_Activity:_ Having read the data, transcribe all of it without deviation.

****************************************

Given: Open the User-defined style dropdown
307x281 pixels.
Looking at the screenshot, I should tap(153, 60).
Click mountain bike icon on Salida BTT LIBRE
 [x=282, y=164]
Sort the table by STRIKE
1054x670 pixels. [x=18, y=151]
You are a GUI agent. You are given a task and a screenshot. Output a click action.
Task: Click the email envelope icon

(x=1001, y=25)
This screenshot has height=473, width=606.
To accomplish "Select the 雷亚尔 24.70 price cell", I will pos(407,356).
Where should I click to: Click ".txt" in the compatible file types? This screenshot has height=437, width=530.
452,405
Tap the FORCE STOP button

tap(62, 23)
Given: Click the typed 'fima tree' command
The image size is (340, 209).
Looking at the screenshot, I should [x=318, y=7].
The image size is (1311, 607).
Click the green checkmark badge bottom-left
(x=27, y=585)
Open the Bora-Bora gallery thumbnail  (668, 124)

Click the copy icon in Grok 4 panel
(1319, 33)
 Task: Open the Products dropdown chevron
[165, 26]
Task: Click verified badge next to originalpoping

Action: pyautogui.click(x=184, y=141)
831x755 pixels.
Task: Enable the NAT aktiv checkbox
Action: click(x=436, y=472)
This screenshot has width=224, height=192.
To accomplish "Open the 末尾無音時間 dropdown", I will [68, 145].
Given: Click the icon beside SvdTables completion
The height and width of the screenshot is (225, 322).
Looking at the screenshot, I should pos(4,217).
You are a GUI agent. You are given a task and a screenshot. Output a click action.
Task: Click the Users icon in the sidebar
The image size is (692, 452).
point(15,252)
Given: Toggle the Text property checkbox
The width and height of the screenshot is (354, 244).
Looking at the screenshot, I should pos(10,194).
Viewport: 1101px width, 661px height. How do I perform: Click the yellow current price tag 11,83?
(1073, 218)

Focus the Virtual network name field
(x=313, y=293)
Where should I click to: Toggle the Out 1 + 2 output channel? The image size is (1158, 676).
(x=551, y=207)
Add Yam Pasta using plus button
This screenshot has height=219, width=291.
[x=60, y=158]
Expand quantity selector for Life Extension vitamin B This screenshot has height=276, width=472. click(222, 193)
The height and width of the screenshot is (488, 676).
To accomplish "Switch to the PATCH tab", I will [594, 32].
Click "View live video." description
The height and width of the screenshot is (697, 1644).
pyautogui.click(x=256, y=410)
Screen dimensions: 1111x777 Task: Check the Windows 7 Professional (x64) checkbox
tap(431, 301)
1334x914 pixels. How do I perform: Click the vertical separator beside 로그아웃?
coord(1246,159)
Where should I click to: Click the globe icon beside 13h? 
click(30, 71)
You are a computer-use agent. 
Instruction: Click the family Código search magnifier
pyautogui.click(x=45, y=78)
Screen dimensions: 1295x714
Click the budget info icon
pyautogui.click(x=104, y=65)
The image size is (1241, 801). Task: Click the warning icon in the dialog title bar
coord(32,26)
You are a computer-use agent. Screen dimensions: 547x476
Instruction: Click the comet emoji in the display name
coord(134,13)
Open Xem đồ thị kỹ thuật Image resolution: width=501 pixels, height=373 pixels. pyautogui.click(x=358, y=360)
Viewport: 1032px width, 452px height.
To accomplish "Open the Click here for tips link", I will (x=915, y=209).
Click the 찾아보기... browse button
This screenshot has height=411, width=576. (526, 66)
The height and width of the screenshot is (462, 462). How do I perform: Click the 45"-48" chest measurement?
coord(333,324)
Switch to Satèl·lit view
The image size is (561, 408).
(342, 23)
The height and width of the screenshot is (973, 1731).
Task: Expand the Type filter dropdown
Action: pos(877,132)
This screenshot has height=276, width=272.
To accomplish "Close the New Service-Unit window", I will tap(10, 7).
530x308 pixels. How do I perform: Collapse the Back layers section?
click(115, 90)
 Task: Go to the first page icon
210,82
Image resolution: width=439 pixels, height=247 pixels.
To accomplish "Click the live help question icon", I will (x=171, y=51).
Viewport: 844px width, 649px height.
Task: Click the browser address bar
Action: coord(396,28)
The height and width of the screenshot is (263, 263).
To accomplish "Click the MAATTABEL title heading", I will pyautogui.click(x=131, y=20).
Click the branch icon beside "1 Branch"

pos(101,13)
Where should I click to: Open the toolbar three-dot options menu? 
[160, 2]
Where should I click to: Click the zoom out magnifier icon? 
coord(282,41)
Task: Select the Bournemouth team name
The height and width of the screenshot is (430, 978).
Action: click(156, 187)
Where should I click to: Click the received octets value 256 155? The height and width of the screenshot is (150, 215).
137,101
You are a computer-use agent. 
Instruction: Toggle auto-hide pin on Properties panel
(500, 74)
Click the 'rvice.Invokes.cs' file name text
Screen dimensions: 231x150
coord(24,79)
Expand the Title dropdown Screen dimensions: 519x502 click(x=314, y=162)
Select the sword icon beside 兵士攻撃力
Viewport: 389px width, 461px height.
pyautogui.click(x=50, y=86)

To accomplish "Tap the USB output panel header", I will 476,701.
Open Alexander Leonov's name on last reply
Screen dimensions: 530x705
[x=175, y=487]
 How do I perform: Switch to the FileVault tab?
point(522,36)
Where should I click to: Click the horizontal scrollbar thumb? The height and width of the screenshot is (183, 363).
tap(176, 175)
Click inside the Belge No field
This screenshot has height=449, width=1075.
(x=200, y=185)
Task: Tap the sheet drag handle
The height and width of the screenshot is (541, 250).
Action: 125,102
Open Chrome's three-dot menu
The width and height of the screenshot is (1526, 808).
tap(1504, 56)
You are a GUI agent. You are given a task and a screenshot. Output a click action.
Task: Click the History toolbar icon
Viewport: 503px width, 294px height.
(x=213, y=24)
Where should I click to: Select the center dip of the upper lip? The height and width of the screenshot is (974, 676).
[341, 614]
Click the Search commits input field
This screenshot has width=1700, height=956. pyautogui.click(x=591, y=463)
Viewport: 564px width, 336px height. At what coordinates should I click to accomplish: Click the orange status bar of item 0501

****************************************

_Written reply:_
Given: Open the User-defined style dropdown
307x281 pixels.
Looking at the screenshot, I should tap(153, 60).
Click mountain bike icon on Salida BTT LIBRE
 [x=282, y=164]
Sort the table by STRIKE
1054x670 pixels. [x=18, y=151]
You are a GUI agent. You are given a task and a screenshot. Output a click action.
Task: Click the email envelope icon

(x=1001, y=25)
This screenshot has height=473, width=606.
To accomplish "Select the 雷亚尔 24.70 price cell", I will pos(407,356).
Where should I click to: Click ".txt" in the compatible file types? This screenshot has height=437, width=530.
452,405
Tap the FORCE STOP button

tap(62, 23)
Given: Click the typed 'fima tree' command
The image size is (340, 209).
Looking at the screenshot, I should [x=318, y=7].
The image size is (1311, 607).
Click the green checkmark badge bottom-left
(x=27, y=585)
Open the Bora-Bora gallery thumbnail  (668, 124)

Click the copy icon in Grok 4 panel
(1319, 33)
 Task: Open the Products dropdown chevron
[165, 26]
Task: Click verified badge next to originalpoping

Action: pyautogui.click(x=184, y=141)
831x755 pixels.
Task: Enable the NAT aktiv checkbox
Action: click(x=436, y=472)
This screenshot has width=224, height=192.
To accomplish "Open the 末尾無音時間 dropdown", I will [68, 145].
Given: Click the icon beside SvdTables completion
The height and width of the screenshot is (225, 322).
Looking at the screenshot, I should pos(4,217).
You are a GUI agent. You are given a task and a screenshot. Output a click action.
Task: Click the Users icon in the sidebar
The image size is (692, 452).
point(15,252)
Given: Toggle the Text property checkbox
The width and height of the screenshot is (354, 244).
Looking at the screenshot, I should pos(10,194).
Viewport: 1101px width, 661px height. How do I perform: Click the yellow current price tag 11,83?
(1073, 218)

Focus the Virtual network name field
(x=313, y=293)
Where should I click to: Toggle the Out 1 + 2 output channel? The image size is (1158, 676).
(x=551, y=207)
Add Yam Pasta using plus button
This screenshot has height=219, width=291.
[x=60, y=158]
Expand quantity selector for Life Extension vitamin B This screenshot has height=276, width=472. click(222, 193)
The height and width of the screenshot is (488, 676).
To accomplish "Switch to the PATCH tab", I will [594, 32].
Click "View live video." description
The height and width of the screenshot is (697, 1644).
pyautogui.click(x=256, y=410)
Screen dimensions: 1111x777 Task: Check the Windows 7 Professional (x64) checkbox
tap(431, 301)
1334x914 pixels. How do I perform: Click the vertical separator beside 로그아웃?
coord(1246,159)
Where should I click to: Click the globe icon beside 13h? 
click(30, 71)
You are a computer-use agent. 
Instruction: Click the family Código search magnifier
pyautogui.click(x=45, y=78)
Screen dimensions: 1295x714
Click the budget info icon
pyautogui.click(x=104, y=65)
The image size is (1241, 801). Task: Click the warning icon in the dialog title bar
coord(32,26)
You are a computer-use agent. Screen dimensions: 547x476
Instruction: Click the comet emoji in the display name
coord(134,13)
Open Xem đồ thị kỹ thuật Image resolution: width=501 pixels, height=373 pixels. pyautogui.click(x=358, y=360)
Viewport: 1032px width, 452px height.
To accomplish "Open the Click here for tips link", I will (x=915, y=209).
Click the 찾아보기... browse button
This screenshot has height=411, width=576. (526, 66)
The height and width of the screenshot is (462, 462). How do I perform: Click the 45"-48" chest measurement?
coord(333,324)
Switch to Satèl·lit view
The image size is (561, 408).
(342, 23)
The height and width of the screenshot is (973, 1731).
Task: Expand the Type filter dropdown
Action: pos(877,132)
This screenshot has height=276, width=272.
To accomplish "Close the New Service-Unit window", I will tap(10, 7).
530x308 pixels. How do I perform: Collapse the Back layers section?
click(115, 90)
 Task: Go to the first page icon
210,82
Image resolution: width=439 pixels, height=247 pixels.
To accomplish "Click the live help question icon", I will (x=171, y=51).
Viewport: 844px width, 649px height.
Task: Click the browser address bar
Action: coord(396,28)
The height and width of the screenshot is (263, 263).
To accomplish "Click the MAATTABEL title heading", I will pyautogui.click(x=131, y=20).
Click the branch icon beside "1 Branch"

pos(101,13)
Where should I click to: Open the toolbar three-dot options menu? 
[160, 2]
Where should I click to: Click the zoom out magnifier icon? 
coord(282,41)
Task: Select the Bournemouth team name
The height and width of the screenshot is (430, 978).
Action: click(156, 187)
Where should I click to: Click the received octets value 256 155? The height and width of the screenshot is (150, 215).
137,101
You are a computer-use agent. 
Instruction: Toggle auto-hide pin on Properties panel
(500, 74)
Click the 'rvice.Invokes.cs' file name text
Screen dimensions: 231x150
coord(24,79)
Expand the Title dropdown Screen dimensions: 519x502 click(x=314, y=162)
Select the sword icon beside 兵士攻撃力
Viewport: 389px width, 461px height.
pyautogui.click(x=50, y=86)

To accomplish "Tap the USB output panel header", I will 476,701.
Open Alexander Leonov's name on last reply
Screen dimensions: 530x705
[x=175, y=487]
 How do I perform: Switch to the FileVault tab?
point(522,36)
Where should I click to: Click the horizontal scrollbar thumb? The height and width of the screenshot is (183, 363).
tap(176, 175)
Click inside the Belge No field
This screenshot has height=449, width=1075.
(x=200, y=185)
Task: Tap the sheet drag handle
The height and width of the screenshot is (541, 250).
Action: 125,102
Open Chrome's three-dot menu
The width and height of the screenshot is (1526, 808).
tap(1504, 56)
You are a GUI agent. You are given a task and a screenshot. Output a click action.
Task: Click the History toolbar icon
Viewport: 503px width, 294px height.
(x=213, y=24)
Where should I click to: Select the center dip of the upper lip? The height and width of the screenshot is (974, 676).
[341, 614]
Click the Search commits input field
This screenshot has width=1700, height=956. pyautogui.click(x=591, y=463)
Viewport: 564px width, 336px height. At what coordinates should I click to accomplish: Click the orange status bar of item 0501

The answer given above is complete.